Jan 17, 2026

The Compression Pipeline

These are my notes on implementing each stage of the compression pipeline.

BWT - Burrows-Wheeler Transform

This is the clever part. BWT rearranges the input so that similar characters cluster together. The Wikipedia explanation made sense in theory but actually implementing it took a few tries.

The basic idea:

Generate all rotations of the string
Sort them
Take the last column

For "banana" you get "nnbaaa" - notice how the as and ns grouped together. That’s the whole point.

The SA-IS rabbit hole

The naive BWT implementation sorted all rotations with qsort. Works fine, but O(n²) is brutal for anything over a few KB.

I ended up implementing SA-IS (Suffix Array by Induced Sorting). It’s O(n) but the algorithm is… not simple. The key insight is that you can categorize suffixes as L-type or S-type based on their neighbors, then sort the “LMS” (leftmost S-type) suffixes first and induce the rest.

Took me a while to get the bucket indexing right. Off-by-one errors everywhere.

The implementation lives in sais.c. It’s about 500 lines and I had to debug it with print statements for days.

MTF - Move-to-Front

This one’s simple. Keep a list of all 256 byte values. For each input byte, output its position in the list, then move that byte to the front.

void mtf_encode(const uint8_t *input, uint8_t *output, size_t size) {
    uint8_t table[256];
    for (int i = 0; i < 256; i++) table[i] = i;
    
    for (size_t i = 0; i < size; i++) {
        uint8_t c = input[i];
        int pos = 0;
        while (table[pos] != c) pos++;
        output[i] = pos;
        memmove(table + 1, table, pos);
        table[0] = c;
    }
}

After BWT, similar characters are clustered. MTF turns those clusters into runs of zeros (position 0 = “same as last time”). That’s what RLE will compress.

RLE - Run-Length Encoding

First version was buggy. The issue was handling the escape byte - if your data contains 0xFE, you need to escape it too.

Current approach:

0xFE followed by value and count means “repeat this byte N times”
0xFE 0xFE means a literal 0xFE

Had some off-by-one issues with the count encoding too. 0 means 3 repeats (the minimum worth encoding), 255 means 258 repeats.

Huffman coding

Standard canonical Huffman. Build a tree from frequencies, extract code lengths, generate codes from lengths.

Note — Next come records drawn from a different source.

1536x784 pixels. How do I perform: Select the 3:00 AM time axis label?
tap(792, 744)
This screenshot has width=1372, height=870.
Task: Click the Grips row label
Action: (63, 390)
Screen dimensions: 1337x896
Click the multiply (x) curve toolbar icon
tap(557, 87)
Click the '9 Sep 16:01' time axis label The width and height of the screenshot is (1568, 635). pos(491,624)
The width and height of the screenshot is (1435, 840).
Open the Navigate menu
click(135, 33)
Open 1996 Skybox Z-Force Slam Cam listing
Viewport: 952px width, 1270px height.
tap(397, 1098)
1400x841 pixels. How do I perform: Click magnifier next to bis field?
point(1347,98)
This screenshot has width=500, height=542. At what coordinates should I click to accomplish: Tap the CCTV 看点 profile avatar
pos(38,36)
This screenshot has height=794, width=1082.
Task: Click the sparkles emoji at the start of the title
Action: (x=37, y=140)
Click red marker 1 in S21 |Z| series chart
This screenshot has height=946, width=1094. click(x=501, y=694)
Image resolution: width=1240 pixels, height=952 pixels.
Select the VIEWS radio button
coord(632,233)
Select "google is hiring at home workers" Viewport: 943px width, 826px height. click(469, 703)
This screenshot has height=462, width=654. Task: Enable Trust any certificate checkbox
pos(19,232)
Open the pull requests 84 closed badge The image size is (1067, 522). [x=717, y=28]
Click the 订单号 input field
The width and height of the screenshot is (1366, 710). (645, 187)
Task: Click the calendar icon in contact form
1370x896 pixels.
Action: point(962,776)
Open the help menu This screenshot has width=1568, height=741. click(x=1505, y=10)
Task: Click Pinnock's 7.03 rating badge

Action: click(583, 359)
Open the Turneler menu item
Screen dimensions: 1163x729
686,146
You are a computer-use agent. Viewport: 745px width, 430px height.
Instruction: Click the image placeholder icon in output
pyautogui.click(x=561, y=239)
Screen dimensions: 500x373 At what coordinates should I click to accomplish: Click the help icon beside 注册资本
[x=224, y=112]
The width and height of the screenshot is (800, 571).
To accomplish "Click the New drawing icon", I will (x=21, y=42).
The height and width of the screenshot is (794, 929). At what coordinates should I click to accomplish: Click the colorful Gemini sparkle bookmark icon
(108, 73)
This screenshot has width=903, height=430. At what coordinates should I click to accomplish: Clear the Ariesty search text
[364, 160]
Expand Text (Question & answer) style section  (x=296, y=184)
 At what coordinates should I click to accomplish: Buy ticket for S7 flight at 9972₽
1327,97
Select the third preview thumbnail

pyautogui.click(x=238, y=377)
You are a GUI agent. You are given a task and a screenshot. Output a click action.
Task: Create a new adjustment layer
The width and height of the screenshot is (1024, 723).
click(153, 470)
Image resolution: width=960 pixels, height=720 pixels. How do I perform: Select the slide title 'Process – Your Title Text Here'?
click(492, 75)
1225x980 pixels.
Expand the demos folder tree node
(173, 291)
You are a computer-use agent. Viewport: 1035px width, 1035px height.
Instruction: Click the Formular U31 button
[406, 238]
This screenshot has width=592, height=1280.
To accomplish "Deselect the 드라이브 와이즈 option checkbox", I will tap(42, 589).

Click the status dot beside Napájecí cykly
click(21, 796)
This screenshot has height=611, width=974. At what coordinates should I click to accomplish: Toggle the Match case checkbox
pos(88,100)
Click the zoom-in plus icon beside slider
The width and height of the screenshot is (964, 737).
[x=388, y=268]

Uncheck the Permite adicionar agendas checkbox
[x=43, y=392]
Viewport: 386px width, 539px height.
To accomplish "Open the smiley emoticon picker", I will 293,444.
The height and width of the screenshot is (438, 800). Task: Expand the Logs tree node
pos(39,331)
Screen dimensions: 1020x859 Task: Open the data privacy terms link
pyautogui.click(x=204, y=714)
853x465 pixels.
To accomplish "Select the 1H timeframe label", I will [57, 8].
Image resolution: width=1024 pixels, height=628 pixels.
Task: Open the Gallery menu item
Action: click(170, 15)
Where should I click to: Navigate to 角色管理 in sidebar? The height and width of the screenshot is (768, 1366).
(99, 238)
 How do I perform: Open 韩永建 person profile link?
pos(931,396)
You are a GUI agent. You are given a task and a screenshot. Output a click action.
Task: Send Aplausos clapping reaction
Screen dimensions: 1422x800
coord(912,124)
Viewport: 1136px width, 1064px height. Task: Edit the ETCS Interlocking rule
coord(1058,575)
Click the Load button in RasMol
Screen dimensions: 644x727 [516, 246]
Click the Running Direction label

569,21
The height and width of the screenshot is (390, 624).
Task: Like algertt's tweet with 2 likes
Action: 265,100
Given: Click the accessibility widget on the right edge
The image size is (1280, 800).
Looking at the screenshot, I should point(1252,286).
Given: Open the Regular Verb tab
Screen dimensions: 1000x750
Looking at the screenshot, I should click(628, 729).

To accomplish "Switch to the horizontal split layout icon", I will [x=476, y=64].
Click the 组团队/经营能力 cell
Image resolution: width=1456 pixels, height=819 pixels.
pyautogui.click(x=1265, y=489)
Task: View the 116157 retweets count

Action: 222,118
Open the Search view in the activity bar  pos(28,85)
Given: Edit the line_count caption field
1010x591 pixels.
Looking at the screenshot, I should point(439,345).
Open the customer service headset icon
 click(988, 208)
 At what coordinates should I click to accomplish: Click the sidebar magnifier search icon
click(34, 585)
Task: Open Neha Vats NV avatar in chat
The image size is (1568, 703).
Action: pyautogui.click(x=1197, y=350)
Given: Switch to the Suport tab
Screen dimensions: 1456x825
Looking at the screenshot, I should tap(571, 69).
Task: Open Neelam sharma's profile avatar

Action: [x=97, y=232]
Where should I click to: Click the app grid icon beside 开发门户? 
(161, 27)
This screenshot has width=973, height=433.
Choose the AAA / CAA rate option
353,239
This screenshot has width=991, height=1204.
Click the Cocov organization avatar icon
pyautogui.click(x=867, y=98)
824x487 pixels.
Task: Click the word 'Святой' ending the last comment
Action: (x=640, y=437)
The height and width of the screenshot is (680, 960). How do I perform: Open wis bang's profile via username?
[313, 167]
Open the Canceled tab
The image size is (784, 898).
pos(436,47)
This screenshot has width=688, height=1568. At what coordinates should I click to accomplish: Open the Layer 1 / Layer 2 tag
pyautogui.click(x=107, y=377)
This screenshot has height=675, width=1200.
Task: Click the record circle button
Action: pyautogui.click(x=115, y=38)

The trick is limiting code length to 32 bits. Deep trees happen with skewed frequencies. Had to implement code length limiting which required reading a paper on optimal binary trees with length restrictions.

The decoder is table-driven. Precompute a lookup table indexed by the first N bits, then handle longer codes with a slower path.

Putting it together

The pipeline in packrat.c:

bwt_index = bwt_encode(input, bwt_out, size);
mtf_encode(bwt_out, mtf_out, size);
rle_encode(mtf_out, size, rle_out, &rle_size);
padding = huffman_encode(rle_out, rle_size, codes, huff_out, &huff_size);

Decompression is the reverse. Each step is invertible.

Things I learned

SA-IS is beautiful but hard to debug
Off-by-one errors in compression are catastrophic - data comes out as garbage
The BWT is reversible even though it looks like it shouldn’t be (you only need the last column and the primary index)
Huffman code length limiting is its own research topic